#### [ENTRIES SUPPLIED]

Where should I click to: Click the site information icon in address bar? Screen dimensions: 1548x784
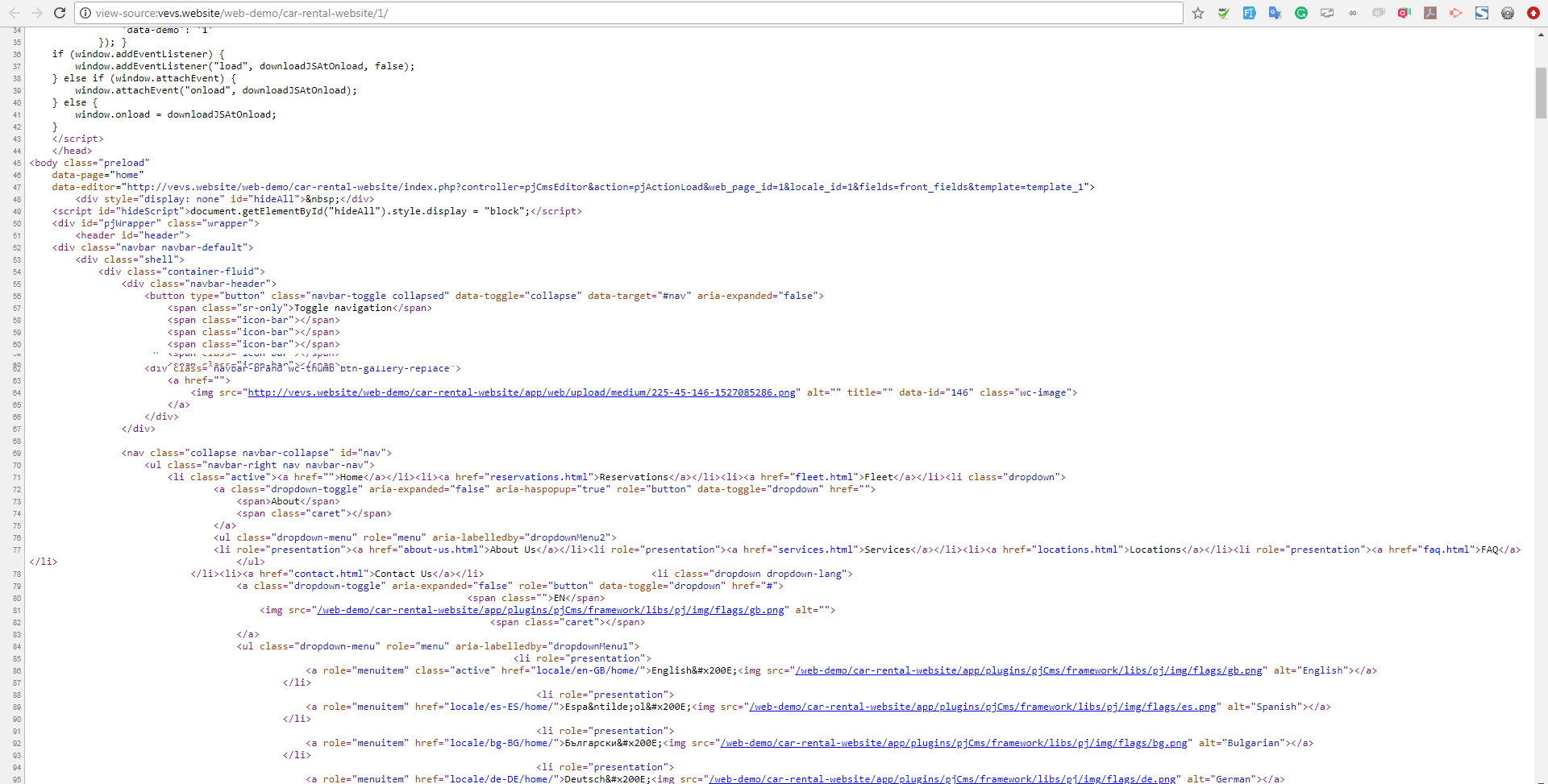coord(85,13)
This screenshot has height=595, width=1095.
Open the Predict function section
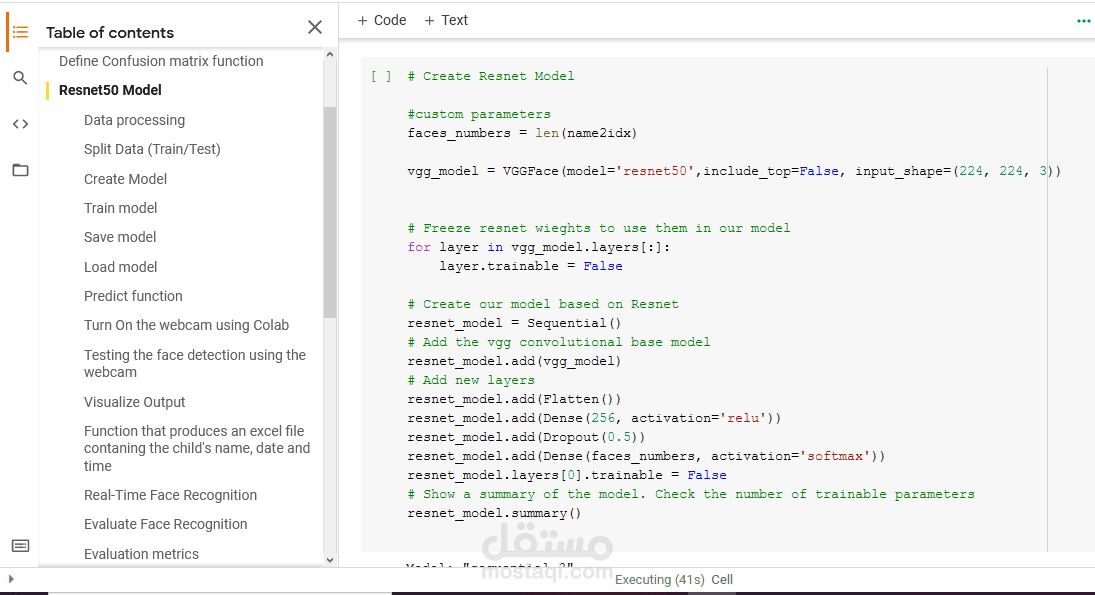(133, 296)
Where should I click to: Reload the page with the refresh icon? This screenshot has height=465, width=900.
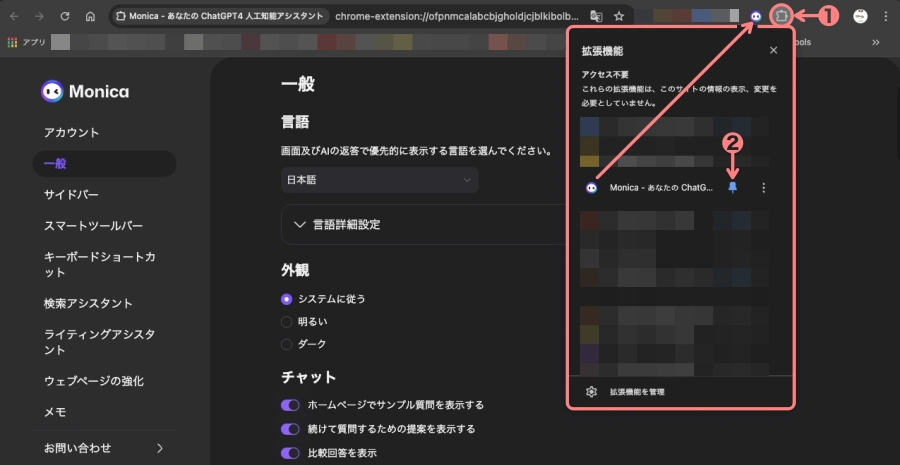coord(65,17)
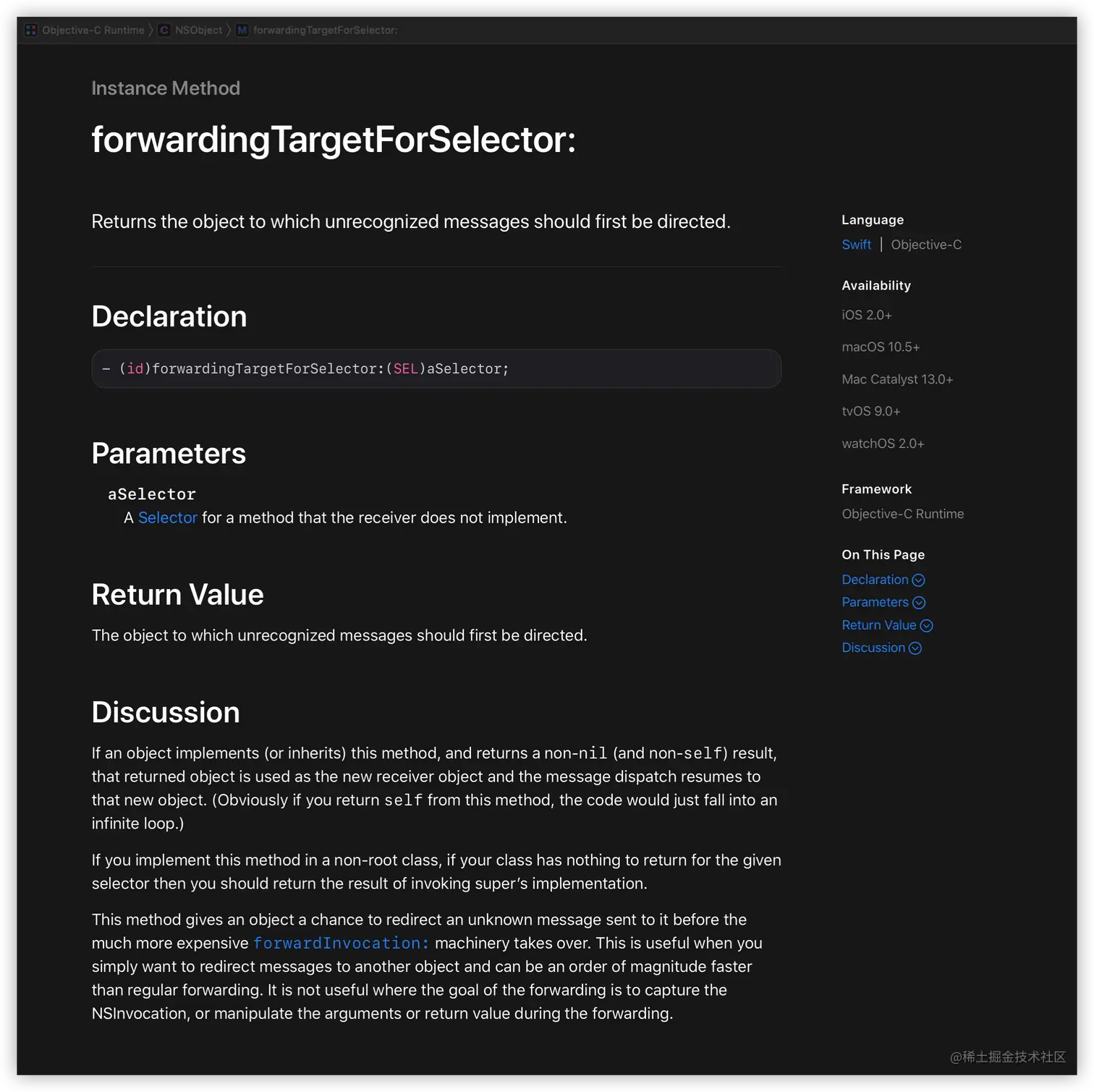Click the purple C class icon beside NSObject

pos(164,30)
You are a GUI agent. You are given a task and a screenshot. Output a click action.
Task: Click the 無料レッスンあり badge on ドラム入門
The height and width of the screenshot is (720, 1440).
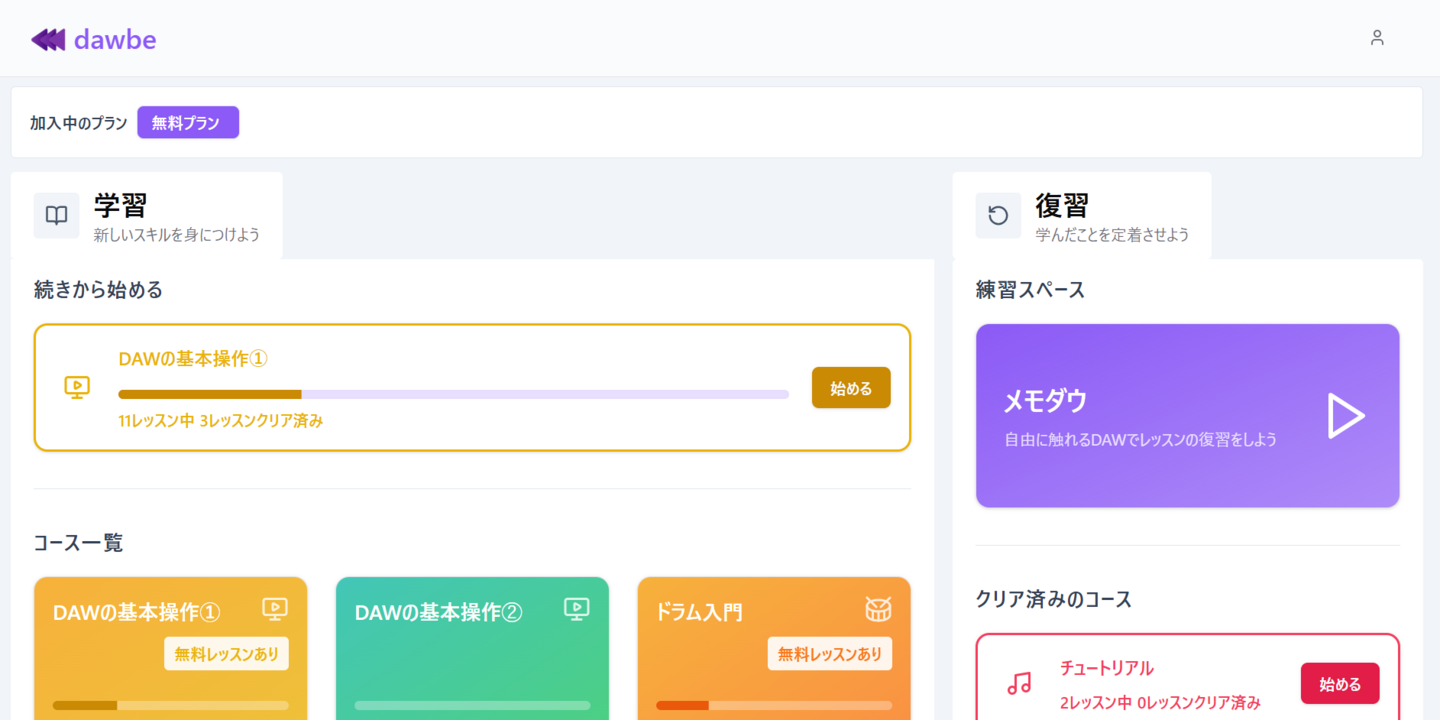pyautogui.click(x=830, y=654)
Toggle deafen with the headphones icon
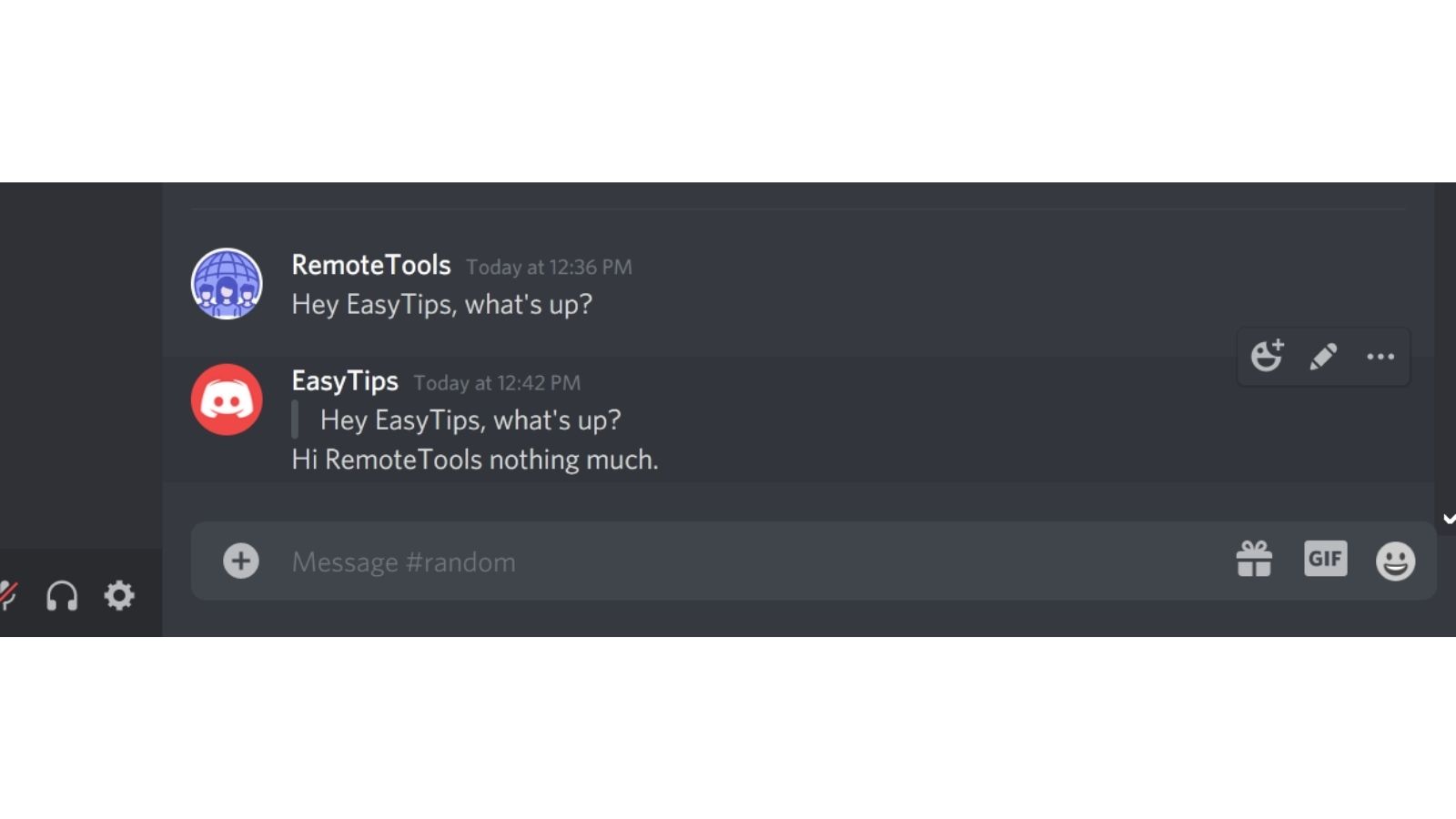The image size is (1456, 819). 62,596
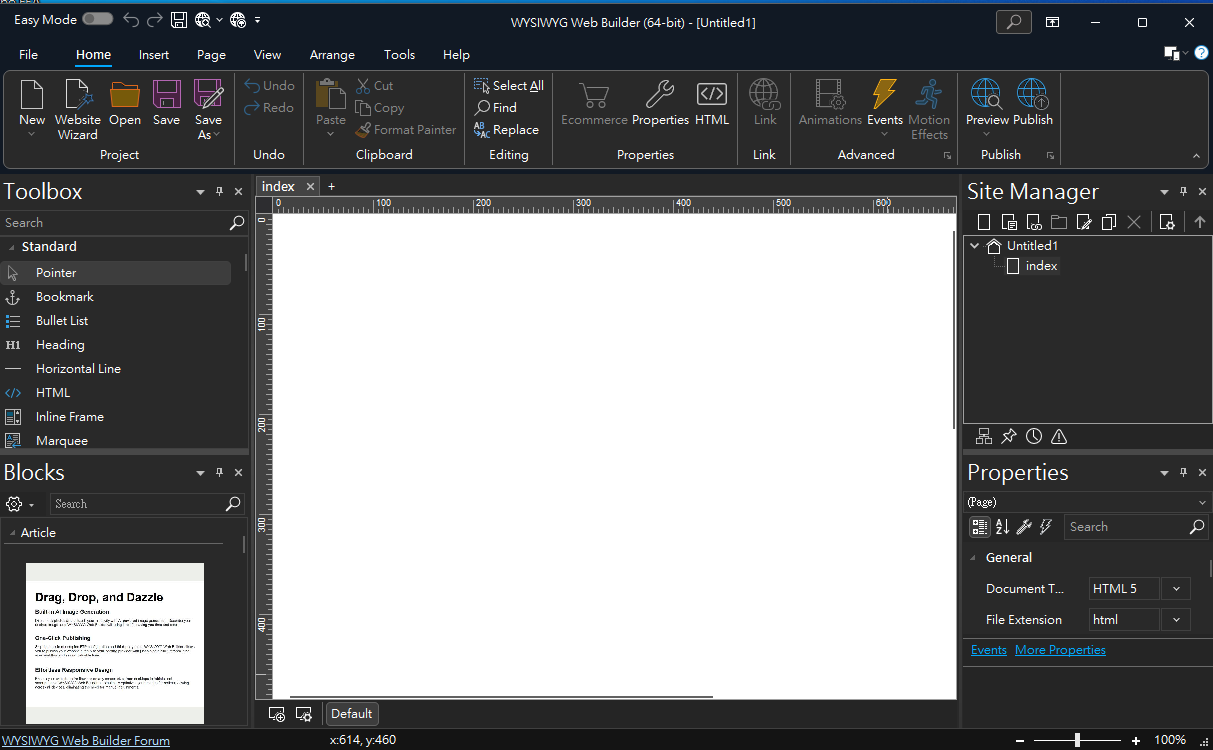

#### [INSTRUCTIONS FOR THE TASK]
Restate the data exactly, though only from the line that contains "Task: Click the 無料レッスンあり badge on ドラム入門" through its last line, both ends included and with the pictures left out.

#### [RESPONSE FOR THIS EXERCISE]
Task: Click the 無料レッスンあり badge on ドラム入門
The height and width of the screenshot is (720, 1440).
pyautogui.click(x=830, y=654)
Toggle deafen with the headphones icon
The image size is (1456, 819). 62,596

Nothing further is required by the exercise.